L’Epson EcoTank ET-8550 est à privilégier si vous imprimez souvent et cherchez à réduire le coût par tirage sur la durée. La Canon PIXMA PRO-200S convient mieux si votre usage est exclusivement photo et que vous privilégiez la qualité colorimétrique des tirages. La comparaison RTINGS détaille les différences entre les deux modèles selon l’usage.
Une imprimante photo revient-elle moins cher qu’un labo ?
Pas systématiquement. L’économie réelle dépend du volume d’impression, du format, du coût des recharges et du prix du papier. Pour quelques tirages par mois, un laboratoire photo reste souvent moins coûteux en comptant l’amortissement de la machine et les consommables. L’imprimante devient pertinente dès que le volume est régulier et que la praticité immédiate a de la valeur.
Une mini-imprimante photo fait-elle de vraies photos ?
Oui, mais dans un format très réduit et avec un rendu spécifique à chaque technologie. Une mini-imprimante pour smartphone produit des vignettes de quelques centimètres — pas des tirages 10×15 ni des formats d’encadrement. Le résultat est un souvenir physique, pas un tirage de qualité laboratoire. Pour des tirages standard ou encadrés, il faut passer à une imprimante photo 10×15 ou jet d’encre.
Faut-il choisir une imprimante photo à cartouches ou à réservoir ?
Les cartouches sont adaptées à un usage ponctuel ou dédié, où le volume reste faible. Le réservoir d’encre devient logique dès que le volume hebdomadaire ou mensuel est significatif : le coût par tirage diminue fortement, même si l’investissement initial est plus élevé. Pour un photographe qui imprime plusieurs fois par semaine, la logique réservoir est presque toujours plus économique sur un an.
Quelle imprimante photo éviter ?
Éviter tout modèle dont les consommables sont difficiles à trouver ou disponibles uniquement en importation. Éviter également une mini-imprimante si vous cherchez en réalité du 10×15, ou une A3+ si vous n’imprimerez qu’occasionnellement — l’entretien et les coûts fixes ne seront pas rentabilisés. Le format de tirage et le coût des recharges décident avant la fiche technique.
Quelle imprimante photo choisir au final ?

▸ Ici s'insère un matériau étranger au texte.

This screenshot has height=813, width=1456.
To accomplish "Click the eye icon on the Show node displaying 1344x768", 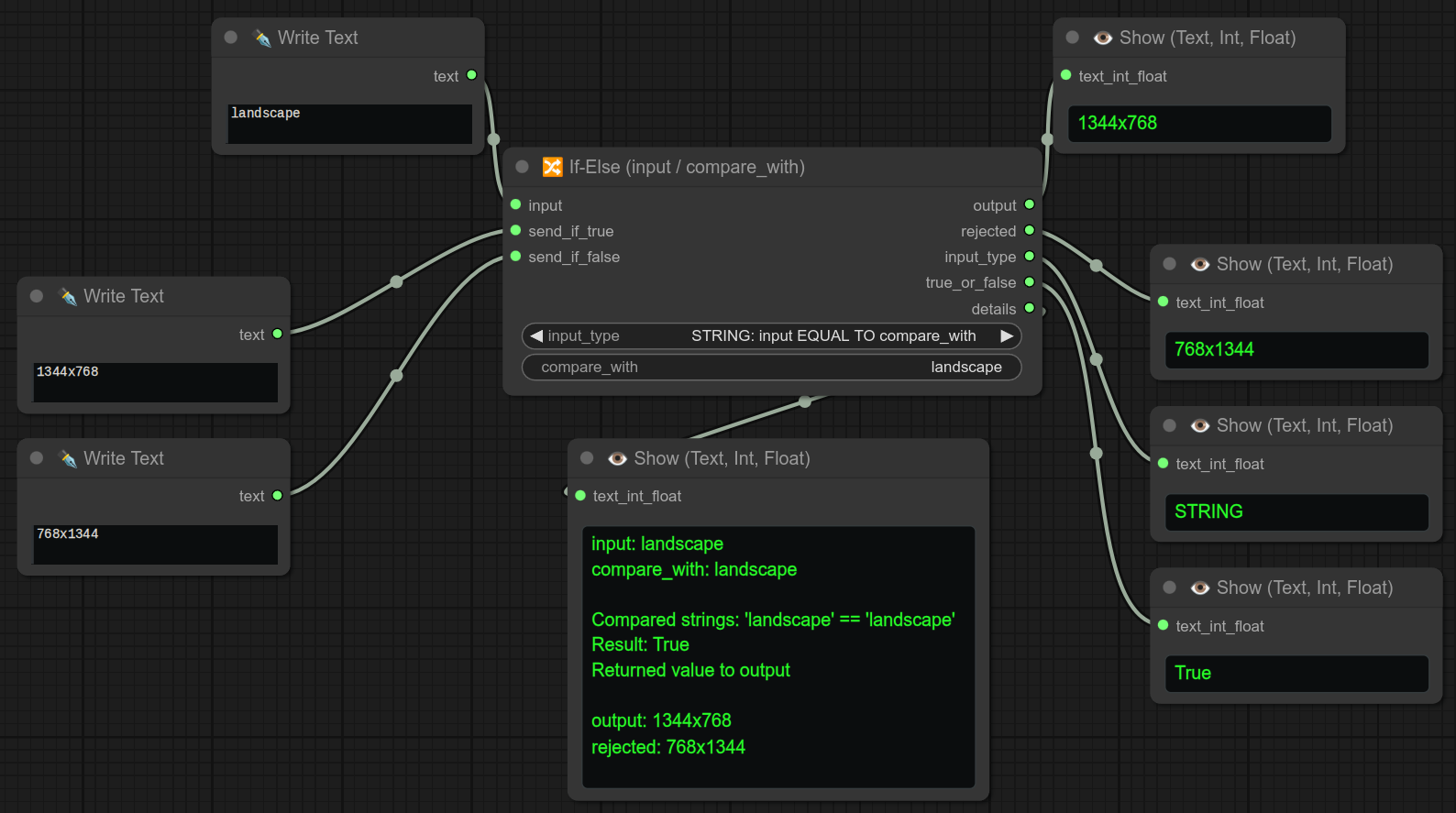I will [1102, 38].
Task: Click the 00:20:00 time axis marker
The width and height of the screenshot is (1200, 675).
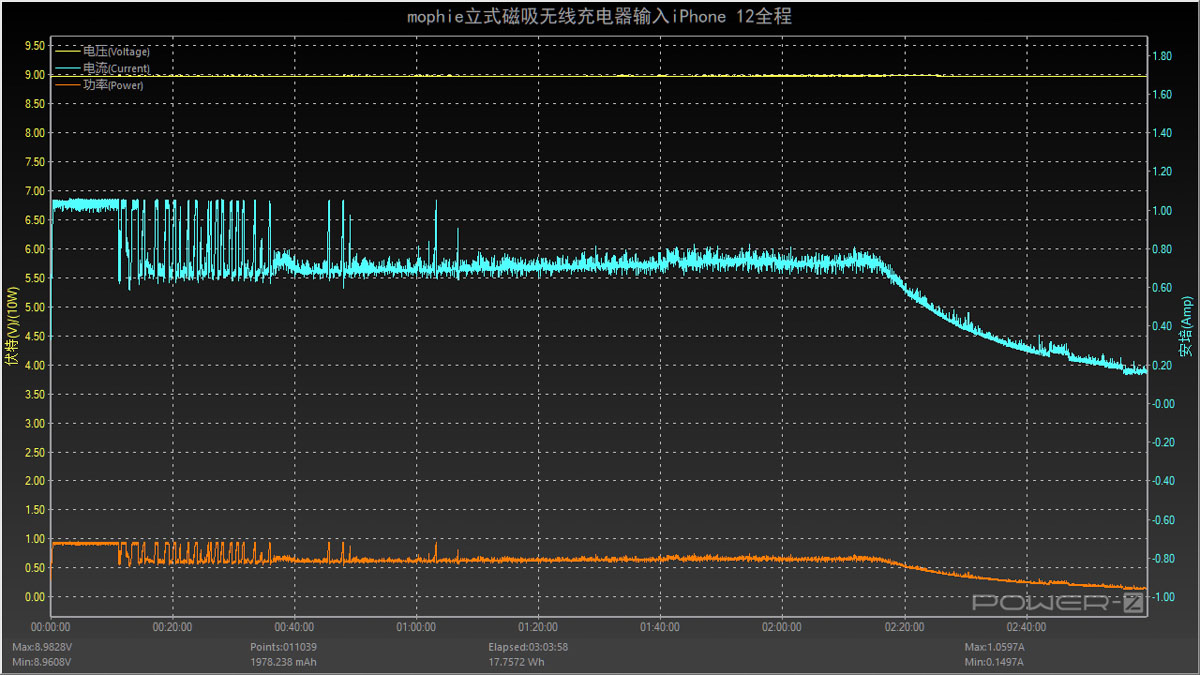Action: pos(172,627)
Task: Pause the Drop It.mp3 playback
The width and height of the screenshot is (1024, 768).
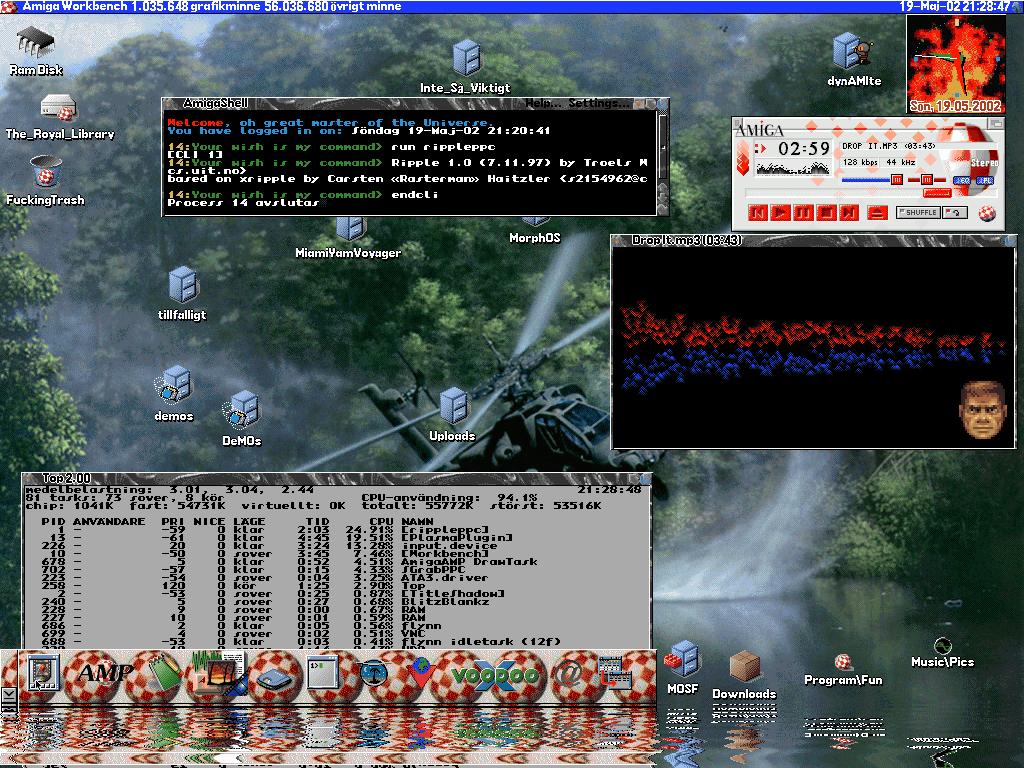Action: tap(804, 212)
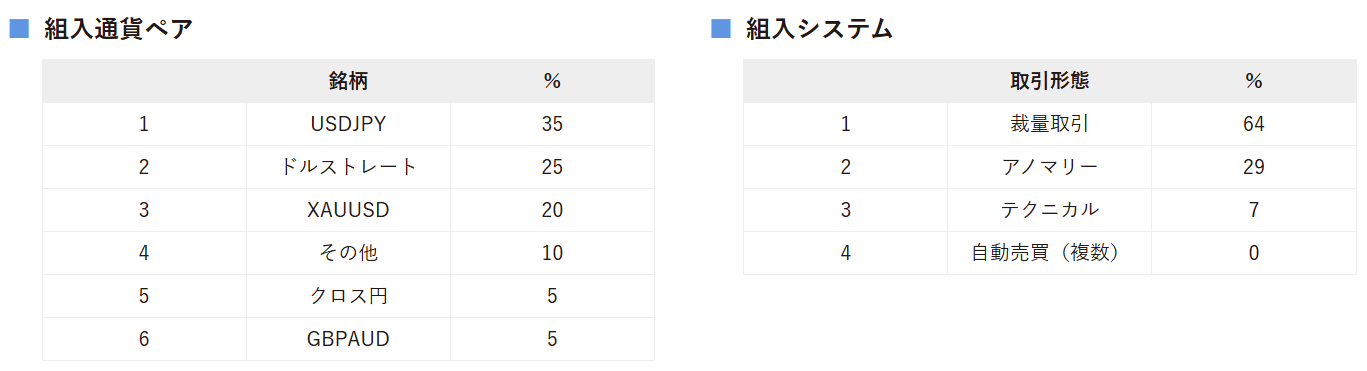Click the blue square beside 組入通貨ペア
Screen dimensions: 1367x371
(x=19, y=29)
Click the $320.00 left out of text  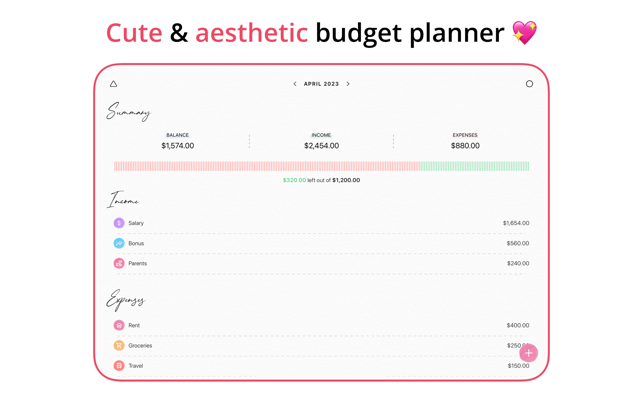pos(307,180)
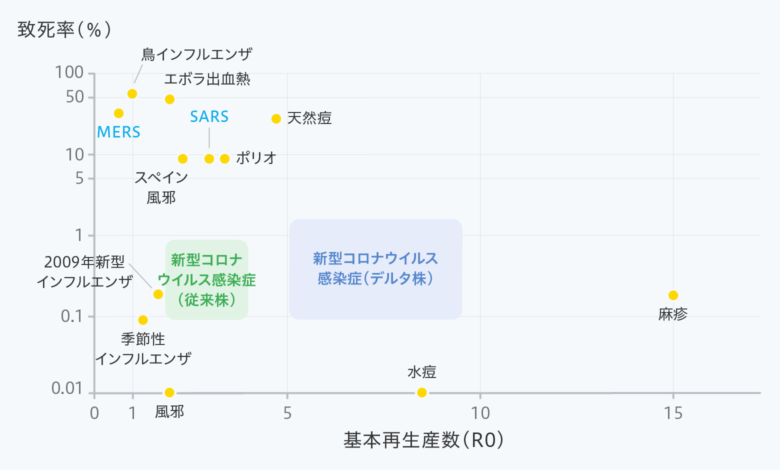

Aucune imprimante photo n’est la meilleure partout. La Canon SELPHY CP1500 reste le choix le plus cohérent pour du 10×15 familial : simple à utiliser, fiable et dont les consommables sont simples à identifier. Pour l’impression depuis smartphone, la Canon SELPHY QX20 ou la Fujifilm instax mini Link 3 répondent à des intentions différentes selon le rendu souhaité. Pour les grands formats, le choix entre l’Epson EcoTank ET-8550 et la Canon PIXMA PRO-200S se fait sur le volume d’impression et l’exigence colorimétrique : polyvalence et coûts récurrents réduits d’un côté, tirage photo dédié avec 8 encres de l’autre.
Le format et les consommables décident avant le prix d’achat. Le bon modèle est celui dont vous utiliserez les tirages sans compter chaque recharge, pas celui qui gagne seulement sur la fiche technique.